**Task details**
The response should hold each line from the entries below where "computer" is found.

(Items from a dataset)
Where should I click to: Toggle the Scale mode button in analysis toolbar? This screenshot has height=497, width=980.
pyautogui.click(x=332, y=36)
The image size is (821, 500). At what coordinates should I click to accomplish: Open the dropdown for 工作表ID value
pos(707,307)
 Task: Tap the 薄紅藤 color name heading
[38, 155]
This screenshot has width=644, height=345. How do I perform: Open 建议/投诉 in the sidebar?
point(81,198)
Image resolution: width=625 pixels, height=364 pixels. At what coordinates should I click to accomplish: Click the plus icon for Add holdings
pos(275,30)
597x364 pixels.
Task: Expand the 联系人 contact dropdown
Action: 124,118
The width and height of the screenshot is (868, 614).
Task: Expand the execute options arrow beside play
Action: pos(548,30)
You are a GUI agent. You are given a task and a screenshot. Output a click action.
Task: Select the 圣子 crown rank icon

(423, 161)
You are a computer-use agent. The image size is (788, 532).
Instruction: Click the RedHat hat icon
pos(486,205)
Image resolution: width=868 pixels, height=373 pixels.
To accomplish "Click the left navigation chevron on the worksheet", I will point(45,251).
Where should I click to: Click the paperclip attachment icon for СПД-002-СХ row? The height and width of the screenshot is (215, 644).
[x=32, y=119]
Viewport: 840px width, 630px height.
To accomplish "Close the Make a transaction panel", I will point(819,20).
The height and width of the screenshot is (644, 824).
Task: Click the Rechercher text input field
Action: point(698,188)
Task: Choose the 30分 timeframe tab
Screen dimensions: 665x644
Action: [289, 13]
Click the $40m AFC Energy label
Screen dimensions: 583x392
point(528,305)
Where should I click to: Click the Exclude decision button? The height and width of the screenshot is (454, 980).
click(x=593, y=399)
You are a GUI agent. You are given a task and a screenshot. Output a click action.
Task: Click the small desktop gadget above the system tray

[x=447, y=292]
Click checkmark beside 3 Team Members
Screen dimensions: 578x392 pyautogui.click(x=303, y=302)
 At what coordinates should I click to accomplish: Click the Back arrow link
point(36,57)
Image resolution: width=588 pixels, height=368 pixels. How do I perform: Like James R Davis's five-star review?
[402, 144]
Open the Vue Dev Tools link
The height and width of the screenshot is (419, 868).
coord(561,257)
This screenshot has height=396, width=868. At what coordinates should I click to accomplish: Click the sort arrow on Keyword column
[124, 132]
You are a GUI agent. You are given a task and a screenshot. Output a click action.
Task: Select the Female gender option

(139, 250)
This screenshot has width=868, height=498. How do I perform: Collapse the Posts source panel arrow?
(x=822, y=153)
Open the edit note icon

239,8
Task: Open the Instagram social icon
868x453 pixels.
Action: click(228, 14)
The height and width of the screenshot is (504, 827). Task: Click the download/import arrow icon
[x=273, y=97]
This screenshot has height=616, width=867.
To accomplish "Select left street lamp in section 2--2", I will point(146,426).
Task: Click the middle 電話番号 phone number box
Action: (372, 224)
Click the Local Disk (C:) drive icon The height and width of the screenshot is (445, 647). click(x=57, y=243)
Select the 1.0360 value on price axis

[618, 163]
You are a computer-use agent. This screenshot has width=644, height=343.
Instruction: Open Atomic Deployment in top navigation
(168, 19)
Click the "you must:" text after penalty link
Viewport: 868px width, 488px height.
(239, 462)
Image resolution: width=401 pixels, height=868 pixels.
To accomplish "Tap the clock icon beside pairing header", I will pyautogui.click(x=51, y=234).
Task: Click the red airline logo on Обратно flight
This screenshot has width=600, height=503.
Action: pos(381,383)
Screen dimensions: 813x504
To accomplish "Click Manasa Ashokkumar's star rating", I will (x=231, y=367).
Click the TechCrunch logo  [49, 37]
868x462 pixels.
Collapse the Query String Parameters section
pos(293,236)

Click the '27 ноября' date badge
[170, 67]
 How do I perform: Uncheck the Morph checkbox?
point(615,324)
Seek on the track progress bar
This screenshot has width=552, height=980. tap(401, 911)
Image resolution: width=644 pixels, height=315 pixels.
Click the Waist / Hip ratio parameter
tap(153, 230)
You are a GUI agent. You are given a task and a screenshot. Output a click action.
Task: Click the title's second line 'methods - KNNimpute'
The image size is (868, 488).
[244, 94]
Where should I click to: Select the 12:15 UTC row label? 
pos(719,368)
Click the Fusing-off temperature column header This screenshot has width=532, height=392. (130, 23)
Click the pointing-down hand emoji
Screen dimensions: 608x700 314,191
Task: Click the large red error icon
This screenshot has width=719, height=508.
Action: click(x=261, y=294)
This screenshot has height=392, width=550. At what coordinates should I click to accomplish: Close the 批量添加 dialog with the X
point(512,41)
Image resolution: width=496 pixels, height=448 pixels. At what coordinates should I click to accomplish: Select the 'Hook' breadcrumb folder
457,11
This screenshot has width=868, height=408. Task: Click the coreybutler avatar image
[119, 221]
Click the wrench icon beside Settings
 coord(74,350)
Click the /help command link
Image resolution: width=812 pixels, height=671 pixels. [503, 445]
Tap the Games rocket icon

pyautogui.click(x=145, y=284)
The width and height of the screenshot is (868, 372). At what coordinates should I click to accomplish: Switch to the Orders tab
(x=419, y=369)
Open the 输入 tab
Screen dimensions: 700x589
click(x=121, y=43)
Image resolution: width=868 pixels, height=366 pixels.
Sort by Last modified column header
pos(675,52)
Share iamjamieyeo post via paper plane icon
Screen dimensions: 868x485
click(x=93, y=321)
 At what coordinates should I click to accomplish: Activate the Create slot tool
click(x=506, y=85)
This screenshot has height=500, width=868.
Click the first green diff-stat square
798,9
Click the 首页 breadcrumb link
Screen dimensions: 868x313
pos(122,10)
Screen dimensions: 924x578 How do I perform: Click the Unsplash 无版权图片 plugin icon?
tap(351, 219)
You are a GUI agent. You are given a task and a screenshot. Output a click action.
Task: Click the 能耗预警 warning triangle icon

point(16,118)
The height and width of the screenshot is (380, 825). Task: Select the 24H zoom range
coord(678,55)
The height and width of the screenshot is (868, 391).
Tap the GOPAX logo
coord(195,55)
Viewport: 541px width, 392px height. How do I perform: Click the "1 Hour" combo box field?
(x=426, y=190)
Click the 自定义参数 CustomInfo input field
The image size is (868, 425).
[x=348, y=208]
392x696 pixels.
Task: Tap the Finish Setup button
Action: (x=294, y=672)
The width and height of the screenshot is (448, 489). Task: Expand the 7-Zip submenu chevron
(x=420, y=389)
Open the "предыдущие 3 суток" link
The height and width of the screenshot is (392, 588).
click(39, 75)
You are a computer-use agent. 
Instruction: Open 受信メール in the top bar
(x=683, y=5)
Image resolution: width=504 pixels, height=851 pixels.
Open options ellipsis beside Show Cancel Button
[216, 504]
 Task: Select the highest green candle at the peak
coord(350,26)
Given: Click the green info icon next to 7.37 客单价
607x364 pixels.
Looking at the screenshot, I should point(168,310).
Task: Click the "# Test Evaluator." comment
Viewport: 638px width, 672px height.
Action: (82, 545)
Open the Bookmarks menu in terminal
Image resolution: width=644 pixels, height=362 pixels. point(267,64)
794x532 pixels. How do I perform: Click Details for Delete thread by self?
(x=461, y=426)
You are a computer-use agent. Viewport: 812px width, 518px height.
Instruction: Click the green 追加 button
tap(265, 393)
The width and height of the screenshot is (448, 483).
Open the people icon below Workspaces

**Problem solution**
You are a computer-use agent. The image size is (788, 532).
You are a computer-use agent. This screenshot has width=644, height=343.
You are a computer-use agent. 
You are a computer-use agent. Viewport: 812px width, 518px height.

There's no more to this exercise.